WASHINGTON – Just over a year ago the Supreme Court walloped a key provision of the landmark 1965 Voting Rights Act, making it tougher to establish that a change to an election law – say, cutting back on early voting – discriminated against minority voters.
Now, voting rights advocates fear, the court is winding up for another swing.
The justices will hear oral arguments Tuesday in a challenge to Alabama’s recently redrawn congressional map, which includes one district out of seven with a majority of Black voters – even though African Americans make up 27% of the state’s population. The court’s ruling could have sweeping implications for congressional maps nationwide.
Alabama officials assert the new districts are race-neutral and that creating a second African American district would require mapmakers to focus on race as their top priority, a command they say would itself amount to unconstitutional discrimination. Opponents say that argument turns the whole point of the Voting Rights Act on its head.
“The Voting Rights Act was created precisely to prevent the kind of manipulation of district lines that undermine the political power of Black communities that we see in Alabama,” said Sophia Lin Lakin of the American Civil Liberties Union, one of the groups that initially challenged Alabama’s new congressional districts last fall.
The case arrives at the high court weeks before the November midterms, though the decision won’t land in time to affect this year’s election. It is one of several cases involving race the justices are considering as the Supreme Court’s 6-3 conservative majority has viewed policies that focus to combat discrimination with skepticism.
Conservatives who side with Alabama argue that lower courts have misread the Voting Rights Act. The intention is to bar discrimination, they say, not to compel states to go out of their way to do everything possible to avoid the appearance of discrimination.
“Alabama enacted districts in 2021 for the purely race-neutral purpose of equalizing the population across districts, while making minor changes to the overall map,” said Carrie Severino, president of the conservative Judicial Crisis Network. “The plaintiffs are now demanding that the state’s race-neutral map be thrown out in favor of a racially gerrymandered map that makes radical changes to Alabama’s longstanding congressional districts. Nothing in the Voting Rights Act requires this.”
Looked at one way, the case is partly about a much broader question courts and lawmakers have wrestled with: Whether plaintiffs must show a state intended to discriminate against minority voters or whether the discrimination was a byproduct of other motives.

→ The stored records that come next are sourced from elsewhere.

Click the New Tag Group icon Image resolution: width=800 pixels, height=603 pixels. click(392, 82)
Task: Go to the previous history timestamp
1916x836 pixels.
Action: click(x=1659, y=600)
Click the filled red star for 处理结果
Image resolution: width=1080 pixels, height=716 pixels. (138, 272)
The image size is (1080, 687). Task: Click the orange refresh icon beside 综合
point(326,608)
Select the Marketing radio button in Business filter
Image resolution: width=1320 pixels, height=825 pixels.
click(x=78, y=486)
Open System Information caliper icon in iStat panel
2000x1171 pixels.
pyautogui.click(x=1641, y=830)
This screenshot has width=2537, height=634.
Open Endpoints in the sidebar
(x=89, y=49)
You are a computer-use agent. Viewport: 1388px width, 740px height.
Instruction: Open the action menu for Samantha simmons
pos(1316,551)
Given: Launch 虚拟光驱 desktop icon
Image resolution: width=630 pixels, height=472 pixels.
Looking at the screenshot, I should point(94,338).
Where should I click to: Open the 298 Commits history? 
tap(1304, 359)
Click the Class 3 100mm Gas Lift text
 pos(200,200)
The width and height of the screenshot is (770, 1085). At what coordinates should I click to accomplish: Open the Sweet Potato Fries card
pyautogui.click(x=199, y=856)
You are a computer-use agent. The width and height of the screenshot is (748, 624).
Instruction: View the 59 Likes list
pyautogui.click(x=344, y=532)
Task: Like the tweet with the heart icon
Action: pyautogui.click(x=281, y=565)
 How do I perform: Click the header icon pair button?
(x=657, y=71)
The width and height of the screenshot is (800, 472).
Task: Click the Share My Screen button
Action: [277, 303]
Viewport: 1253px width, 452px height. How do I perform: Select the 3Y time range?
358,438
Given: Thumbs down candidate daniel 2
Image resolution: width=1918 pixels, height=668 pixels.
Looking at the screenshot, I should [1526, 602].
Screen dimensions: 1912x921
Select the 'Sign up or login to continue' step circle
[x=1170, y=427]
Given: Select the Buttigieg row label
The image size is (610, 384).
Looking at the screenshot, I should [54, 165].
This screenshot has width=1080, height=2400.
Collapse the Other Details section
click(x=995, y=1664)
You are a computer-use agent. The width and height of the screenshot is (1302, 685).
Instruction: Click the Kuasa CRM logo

The Alabama litigation, Merrill v. Milligan, is one of two major election cases before the court this term. The other comes from North Carolina and raises the question of how much power state legislatures have to create the rules for federal elections without oversight from state courts. At issue there is the meaning of a clause in the Constitution that delegates responsibility for federal elections to the “legislature” of each state.
States redraw their congressional boundaries every decade following the census. In some states the process is governed by a non-partisan body, but in most cases the endeavor is a political one – led by state lawmakers who seek an advantage for their party. The Supreme Court ruled in 2019 that federal courts would not get involved in partisan gerrymandering suits. Racial gerrymandering, though, is another matter.
A 1986 Supreme Court decision, Thornburg v. Gingles, lays out how federal courts are supposed to determine whether a congressional map violates the Voting Rights Act. Courts must first consider factors such as whether there is a majority group large enough and compact enough to make up a district. Plaintiffs also must demonstrate that white residents vote together cohesively enough to defeat a minority group’s preferred candidate.
A three-judge federal court in January ruled against Alabama, asserting that its congressional map likely violated the Voting Rights Act in light of the factors set forth in Thornburg. The court said it didn’t regard the question of whether the maps violated the law “as a close one.” Two of the three judges were nominated by a Republican president.
The state asked the Supreme Court to put that ruling on hold temporarily and a 5-4 majority in February ruled that it was too late to change the map ahead of the state’s primary election in May.
“Filing deadlines need to be met, but candidates cannot be sure what district they need to file for,” Associate Justice Brett Kavanaugh wrote in an opinion joined by Associate Justice Samuel Alito. “Indeed, at this point, some potential candidates do not even know which district they live in. Nor do incumbents know if they now might be running against other incumbents in the upcoming primaries.”
But the emergency order drew a dissent from Chief Justice John Roberts as well as the court’s three liberal justices. Associate Justice Elena Kagan said the decision “does a disservice to Black Alabamians who…have had their electoral power diminished – in violation of a law this court once knew to buttress all of American democracy.”
In a related decision in June, the Supreme Court allowed Louisiana to use a map in this year’s election that includes white majorities in five of six congressional districts. That litigation is on hold pending the outcome of the Alabama case.
In the most significant case to deal with voting rights since 2013, the Supreme Court last year upheld an Arizona law barring unions and advocacy organizations from collecting voters’ mail-in ballots, a practice critics call “ballot harvesting.” The court signaled that challenges to voting rules brought under the Voting Rights Act’s prohibition on discrimination – though still possible – may become far harder to win.
That opinion came eight years after the court gutted another provision of the Voting Rights Act that permitted the Justice Department to review election laws in states with a history of racial discrimination.